Meskipun kegagalannya di Piala Dunia, Ronaldo tetap diakui sebagai salah satu pemain sepak bola terbaik sepanjang masa. Di luar lapangan, pemain yang dikenal dengan nomor punggung 7 ini juga telah meraih prestasi lain yang tak kalah bergengsi: menjadi atlet dengan bayaran tertinggi di dunia.
Forbes menempatkan Ronaldo di peringkat pertama dalam daftar The World's Highest-Paid Athletes 2026, dengan pendapatan tahunan diperkirakan mencapai US$300 juta atau sekitar Rp5,4 triliun (dengan asumsi kurs Rp18 ribu), sebelum pajak dan komisi agen.
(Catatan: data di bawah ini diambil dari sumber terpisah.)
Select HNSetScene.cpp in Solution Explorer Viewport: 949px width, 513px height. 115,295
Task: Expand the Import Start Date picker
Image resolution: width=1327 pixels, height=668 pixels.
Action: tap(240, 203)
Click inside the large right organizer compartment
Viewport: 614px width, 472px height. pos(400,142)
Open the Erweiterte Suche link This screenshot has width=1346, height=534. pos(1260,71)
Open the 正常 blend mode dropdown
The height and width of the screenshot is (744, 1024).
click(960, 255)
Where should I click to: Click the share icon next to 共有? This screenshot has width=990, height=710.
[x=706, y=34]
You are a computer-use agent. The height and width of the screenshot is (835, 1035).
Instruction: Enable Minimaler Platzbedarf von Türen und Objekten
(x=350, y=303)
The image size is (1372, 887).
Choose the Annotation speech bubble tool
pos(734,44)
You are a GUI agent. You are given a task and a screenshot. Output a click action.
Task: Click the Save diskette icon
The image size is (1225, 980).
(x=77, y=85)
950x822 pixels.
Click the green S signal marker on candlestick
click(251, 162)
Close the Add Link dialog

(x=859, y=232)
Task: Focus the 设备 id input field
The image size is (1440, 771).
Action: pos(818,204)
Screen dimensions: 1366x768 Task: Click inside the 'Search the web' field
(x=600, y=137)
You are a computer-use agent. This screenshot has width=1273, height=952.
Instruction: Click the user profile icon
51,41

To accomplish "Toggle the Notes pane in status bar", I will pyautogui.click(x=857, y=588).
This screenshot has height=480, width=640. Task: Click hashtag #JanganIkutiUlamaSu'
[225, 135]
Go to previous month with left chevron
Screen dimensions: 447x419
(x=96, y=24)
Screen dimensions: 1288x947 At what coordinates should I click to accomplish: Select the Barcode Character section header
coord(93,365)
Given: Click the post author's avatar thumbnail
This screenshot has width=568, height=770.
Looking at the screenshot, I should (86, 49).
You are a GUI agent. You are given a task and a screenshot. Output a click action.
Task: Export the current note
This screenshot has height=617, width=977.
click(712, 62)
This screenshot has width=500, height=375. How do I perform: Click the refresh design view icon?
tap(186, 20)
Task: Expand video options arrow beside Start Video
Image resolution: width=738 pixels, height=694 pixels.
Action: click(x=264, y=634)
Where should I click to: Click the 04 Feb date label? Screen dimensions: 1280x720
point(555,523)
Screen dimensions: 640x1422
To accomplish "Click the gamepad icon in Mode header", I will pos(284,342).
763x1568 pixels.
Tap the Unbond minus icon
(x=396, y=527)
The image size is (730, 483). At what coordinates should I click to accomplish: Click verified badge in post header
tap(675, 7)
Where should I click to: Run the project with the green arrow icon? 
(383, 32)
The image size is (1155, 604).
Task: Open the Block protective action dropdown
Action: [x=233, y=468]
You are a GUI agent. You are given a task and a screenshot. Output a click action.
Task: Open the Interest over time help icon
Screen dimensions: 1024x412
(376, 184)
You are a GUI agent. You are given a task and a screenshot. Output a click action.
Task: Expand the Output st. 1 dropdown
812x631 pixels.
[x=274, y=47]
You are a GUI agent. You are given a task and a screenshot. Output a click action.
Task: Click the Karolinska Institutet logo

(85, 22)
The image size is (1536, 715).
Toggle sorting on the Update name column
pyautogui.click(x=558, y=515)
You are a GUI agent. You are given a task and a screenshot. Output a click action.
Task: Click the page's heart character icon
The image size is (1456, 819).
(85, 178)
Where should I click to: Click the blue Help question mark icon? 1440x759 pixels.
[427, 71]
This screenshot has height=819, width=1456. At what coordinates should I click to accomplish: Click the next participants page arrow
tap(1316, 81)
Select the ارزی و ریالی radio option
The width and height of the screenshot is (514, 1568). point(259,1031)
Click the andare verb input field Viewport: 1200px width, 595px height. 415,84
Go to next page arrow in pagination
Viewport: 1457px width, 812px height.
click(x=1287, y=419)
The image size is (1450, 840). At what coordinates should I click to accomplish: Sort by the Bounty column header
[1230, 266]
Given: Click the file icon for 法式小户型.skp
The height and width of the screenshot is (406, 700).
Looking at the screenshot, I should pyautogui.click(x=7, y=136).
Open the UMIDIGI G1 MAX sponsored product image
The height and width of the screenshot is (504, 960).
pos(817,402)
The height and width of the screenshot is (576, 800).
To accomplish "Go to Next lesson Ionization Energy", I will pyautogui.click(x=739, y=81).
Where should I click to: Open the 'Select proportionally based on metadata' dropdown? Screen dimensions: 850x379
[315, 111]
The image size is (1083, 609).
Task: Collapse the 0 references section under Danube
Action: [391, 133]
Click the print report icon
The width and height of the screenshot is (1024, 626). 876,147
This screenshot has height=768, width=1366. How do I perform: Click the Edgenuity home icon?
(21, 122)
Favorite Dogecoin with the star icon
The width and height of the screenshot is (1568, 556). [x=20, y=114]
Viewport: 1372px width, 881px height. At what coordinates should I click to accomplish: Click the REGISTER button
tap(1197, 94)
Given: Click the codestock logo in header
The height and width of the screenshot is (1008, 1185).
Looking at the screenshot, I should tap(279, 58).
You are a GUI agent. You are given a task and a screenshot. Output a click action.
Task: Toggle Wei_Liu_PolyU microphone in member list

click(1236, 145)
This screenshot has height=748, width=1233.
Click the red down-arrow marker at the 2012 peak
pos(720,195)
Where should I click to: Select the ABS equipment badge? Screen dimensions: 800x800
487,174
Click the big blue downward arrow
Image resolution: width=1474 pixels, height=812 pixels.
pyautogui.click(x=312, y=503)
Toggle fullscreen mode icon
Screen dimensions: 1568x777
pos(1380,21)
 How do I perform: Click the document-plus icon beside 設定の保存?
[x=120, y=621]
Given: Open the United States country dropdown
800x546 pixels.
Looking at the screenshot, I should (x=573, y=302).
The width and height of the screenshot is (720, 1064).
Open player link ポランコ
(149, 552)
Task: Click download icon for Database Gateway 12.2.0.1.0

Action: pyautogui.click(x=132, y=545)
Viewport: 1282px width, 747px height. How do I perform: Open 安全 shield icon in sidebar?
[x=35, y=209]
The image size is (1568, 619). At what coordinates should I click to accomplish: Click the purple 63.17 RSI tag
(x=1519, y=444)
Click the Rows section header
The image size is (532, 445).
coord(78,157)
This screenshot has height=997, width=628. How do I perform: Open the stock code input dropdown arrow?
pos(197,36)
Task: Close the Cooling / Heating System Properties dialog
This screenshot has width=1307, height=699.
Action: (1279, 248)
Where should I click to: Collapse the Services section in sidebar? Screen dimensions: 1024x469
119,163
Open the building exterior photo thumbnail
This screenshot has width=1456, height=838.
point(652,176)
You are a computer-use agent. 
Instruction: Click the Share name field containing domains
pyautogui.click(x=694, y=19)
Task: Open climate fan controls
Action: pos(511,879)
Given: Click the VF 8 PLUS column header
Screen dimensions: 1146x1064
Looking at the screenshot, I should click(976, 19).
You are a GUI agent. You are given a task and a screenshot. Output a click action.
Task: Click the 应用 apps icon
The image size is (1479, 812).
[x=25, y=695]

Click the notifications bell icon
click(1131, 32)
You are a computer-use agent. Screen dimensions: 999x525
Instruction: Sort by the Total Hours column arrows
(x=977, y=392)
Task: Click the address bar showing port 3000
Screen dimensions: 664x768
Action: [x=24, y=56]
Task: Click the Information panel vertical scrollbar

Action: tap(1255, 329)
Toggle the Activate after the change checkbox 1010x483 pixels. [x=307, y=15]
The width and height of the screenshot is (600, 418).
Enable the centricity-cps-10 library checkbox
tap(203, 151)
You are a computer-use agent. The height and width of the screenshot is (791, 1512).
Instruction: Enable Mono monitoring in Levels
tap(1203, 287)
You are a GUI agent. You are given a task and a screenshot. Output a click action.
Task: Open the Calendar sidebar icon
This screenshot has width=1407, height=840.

Angka tersebut menjadikannya atlet berpenghasilan tertinggi selama empat tahun berturut-turut. Kekayaan bersih Ronaldo diperkirakan mencapai US$1,2 miliar atau sekitar Rp21,6 triliun, menjadikannya pesepak bola terkaya di dunia.
Kekayaan yang Terus Bertambah
Lompatan terbesar dalam kekayaan Ronaldo dimulai saat ia pindah ke Arab Saudi. Pada akhir 2022, ia meninggalkan Eropa dan bergabung dengan klub Al-Nassr. Kontrak tersebut mengubah peta ekonomi olahraga dunia, di mana sekitar US$235 juta dari total pendapatan US$300 juta tahun ini berasal dari kontrak Al-Nassr. Meskipun sudah berusia 41 tahun, nilai kontrak ini memastikan Ronaldo tetap menjadi pesepak bola dengan bayaran tertinggi.
Sisa pendapatan tahunan Ronaldo, sekitar US$65 juta, berasal dari berbagai aktivitas komersial seperti sponsor, lisensi merek, penjualan memorabilia, penampilan publik, hingga investasi. Ronaldo memiliki hampir 1 miliar pengikut di Instagram, Facebook, dan X, yang menjadikannya salah satu figur dengan jangkauan digital terbesar di dunia.
Investasi dan Bisnis
Ronaldo menjalin kerjasama dengan berbagai merek global, termasuk Nike, yang pada 2016 menandatangani kontrak seumur hidup dengan Ronaldo. Nilai kontrak tersebut diperkirakan mencapai sekitar US$1 miliar. Selain itu, Ronaldo juga menjadi duta bagi merek-merek seperti Binance dan Herbalife, di mana ia menginvestasikan sekitar US$7,5 juta pada anak usaha teknologi kesehatan mereka.
Ronaldo juga memiliki portofolio bisnis yang beragam, termasuk hotel, pusat kebugaran, dan merek fesyen CR7. Ia memiliki kemitraan dengan Pestana Hotel Group untuk mengoperasikan hotel Pestana CR7 di berbagai kota besar di dunia. Selain itu, Ronaldo adalah salah satu pendiri Insparya, jaringan klinik transplantasi rambut yang kini memiliki 13 pusat layanan di beberapa negara.
Persiapan Masa Depan
Walaupun karirnya masih cemerlang, Ronaldo menyadari bahwa karir atlet memiliki batas waktu. Pada awal 2026, ia membeli 25 persen saham klub UD Almería, yang menunjukkan langkah awalnya untuk beralih dari pemain menjadi pemilik klub. Akuisisi ini juga memperkuat spekulasi bahwa Ronaldo akan tetap terlibat dalam bisnis di Arab Saudi setelah pensiun.
Ronaldo tidak hanya dikenal sebagai pesepak bola, tetapi juga sebagai seorang pengusaha yang sukses. Dengan berbagai investasi dan bisnis yang dijalankannya, ia berhasil membangun kekayaan yang tidak bergantung sepenuhnya pada kontrak bermain. Cristiano Ronaldo, yang lahir pada 5 Februari 1985, telah melalui perjalanan panjang dari masa kecil yang sulit hingga menjadi salah satu atlet terkaya dan terkemuka di dunia.